2014’s The Raid 2: Berandal probably has a comparable amount of action to the first movie, but this time it’s interwoven together with another hour’s worth of epic crime story, with dozens of different players. It’s a completely different animal than the first movie—think something more akin to The Godfather with bone-crunching martial arts.
Interestingly enough, Berandal was written first, and was initially meant to be shot first. Writer-director Gareth Evans was unable to secure funding for the epic story he wanted to tell at the time, and so he made the scaled down Raid: Redemption as a prequel-of-sorts to the events of Berandal, so that the success of that movie would enable him to make the movie he really wanted to make—in other words, Berandal represents the true artistic vision of the filmmaker in a way that the first film only hints at.
And it shows. Berandal is an engaging and thrilling story of subterfuge, loyalty and betrayal, crime and punishment, and complicated family dynamics, set against the backdrop of a developing crime war in the Jakarta underworld.

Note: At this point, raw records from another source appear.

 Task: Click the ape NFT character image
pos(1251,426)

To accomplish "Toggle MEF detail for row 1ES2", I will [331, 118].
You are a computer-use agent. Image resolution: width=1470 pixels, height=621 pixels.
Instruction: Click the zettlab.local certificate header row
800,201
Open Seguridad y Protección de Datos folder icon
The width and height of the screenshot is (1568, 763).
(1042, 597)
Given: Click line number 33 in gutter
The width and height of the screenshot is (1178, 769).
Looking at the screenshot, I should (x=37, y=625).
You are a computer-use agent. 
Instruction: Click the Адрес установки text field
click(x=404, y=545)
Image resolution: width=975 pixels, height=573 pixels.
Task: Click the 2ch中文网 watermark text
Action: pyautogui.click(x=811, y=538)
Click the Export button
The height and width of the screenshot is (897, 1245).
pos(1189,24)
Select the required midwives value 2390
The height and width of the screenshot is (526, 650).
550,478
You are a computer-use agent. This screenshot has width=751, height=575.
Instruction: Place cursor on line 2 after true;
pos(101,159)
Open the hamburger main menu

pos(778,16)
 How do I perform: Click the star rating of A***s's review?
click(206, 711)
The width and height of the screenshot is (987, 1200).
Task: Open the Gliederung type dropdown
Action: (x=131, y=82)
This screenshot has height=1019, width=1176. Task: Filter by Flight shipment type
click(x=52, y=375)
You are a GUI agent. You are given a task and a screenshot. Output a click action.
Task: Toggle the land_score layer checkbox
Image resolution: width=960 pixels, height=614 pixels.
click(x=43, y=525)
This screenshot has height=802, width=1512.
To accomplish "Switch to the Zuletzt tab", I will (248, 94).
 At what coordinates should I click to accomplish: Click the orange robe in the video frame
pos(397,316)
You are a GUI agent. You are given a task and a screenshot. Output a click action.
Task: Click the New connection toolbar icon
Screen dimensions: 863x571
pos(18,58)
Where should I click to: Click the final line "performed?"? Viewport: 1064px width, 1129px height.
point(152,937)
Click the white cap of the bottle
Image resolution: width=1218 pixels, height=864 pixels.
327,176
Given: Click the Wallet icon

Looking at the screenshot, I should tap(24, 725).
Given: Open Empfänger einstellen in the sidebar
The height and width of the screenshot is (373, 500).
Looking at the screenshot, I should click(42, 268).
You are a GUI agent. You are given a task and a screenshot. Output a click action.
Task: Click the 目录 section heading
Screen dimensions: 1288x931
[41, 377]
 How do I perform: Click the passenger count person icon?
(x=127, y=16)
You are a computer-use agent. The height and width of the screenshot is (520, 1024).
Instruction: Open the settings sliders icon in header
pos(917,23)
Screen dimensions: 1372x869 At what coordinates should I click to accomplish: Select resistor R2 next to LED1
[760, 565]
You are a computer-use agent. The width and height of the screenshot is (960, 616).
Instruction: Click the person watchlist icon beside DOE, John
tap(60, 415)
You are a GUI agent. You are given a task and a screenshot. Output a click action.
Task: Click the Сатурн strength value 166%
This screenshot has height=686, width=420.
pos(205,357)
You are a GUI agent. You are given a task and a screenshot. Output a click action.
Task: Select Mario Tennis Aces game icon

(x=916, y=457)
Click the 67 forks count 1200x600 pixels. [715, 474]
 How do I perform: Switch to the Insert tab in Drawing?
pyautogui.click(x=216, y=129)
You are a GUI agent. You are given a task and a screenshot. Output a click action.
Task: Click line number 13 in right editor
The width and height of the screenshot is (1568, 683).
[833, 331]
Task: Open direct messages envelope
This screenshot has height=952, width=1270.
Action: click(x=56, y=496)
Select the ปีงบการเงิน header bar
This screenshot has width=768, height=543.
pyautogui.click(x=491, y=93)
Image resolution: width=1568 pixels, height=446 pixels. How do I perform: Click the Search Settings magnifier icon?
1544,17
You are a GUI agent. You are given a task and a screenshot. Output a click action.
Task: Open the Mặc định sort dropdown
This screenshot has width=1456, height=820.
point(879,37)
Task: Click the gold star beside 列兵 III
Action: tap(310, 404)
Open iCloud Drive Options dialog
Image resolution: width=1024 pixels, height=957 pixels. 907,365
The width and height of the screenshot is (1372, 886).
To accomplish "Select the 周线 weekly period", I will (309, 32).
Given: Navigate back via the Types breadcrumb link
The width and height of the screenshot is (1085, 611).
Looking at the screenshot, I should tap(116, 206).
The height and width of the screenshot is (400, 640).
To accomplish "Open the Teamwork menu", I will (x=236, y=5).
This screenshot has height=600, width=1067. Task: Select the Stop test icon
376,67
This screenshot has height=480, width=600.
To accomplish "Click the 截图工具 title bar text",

Fans of the original will be happy to know that the dynamic, over-the-top action hasn’t gone anywhere—in fact, if anything, “Berandal” ups the ante by several degrees, featuring a larger variety of action set pieces, including not one, but two hammer fights to rival the one in Park Chan-Wook’s “Oldboy”, and a car chase to equal any car chase I’ve ever seen put on film.
Those who are looking for more of the same may be disappointed that they have to wait between ten and thirty minutes between these breathtaking action sequences, but I couldn’t disagree more—the non-stop pace of the original dulled my senses somewhat and turned into a blur in my memory. But every set piece in Berandal stands out in recollection, precisely because you get dramatic breaks in-between the action—furthermore, this gives the action scenes even greater meaning and higher stakes, meaning that every flying foot, broken limb, slicing blade and whizzing bullet carries more narrative weight and meaning beyond simply “looking cool.”
While I found The Raid to be a little overwhelming and exhausting, Berandal is engaging and involving, and a superior sequel all around. Redemption may have been the first born, but it’s clear now that Gareth Evans always wanted a Berandal.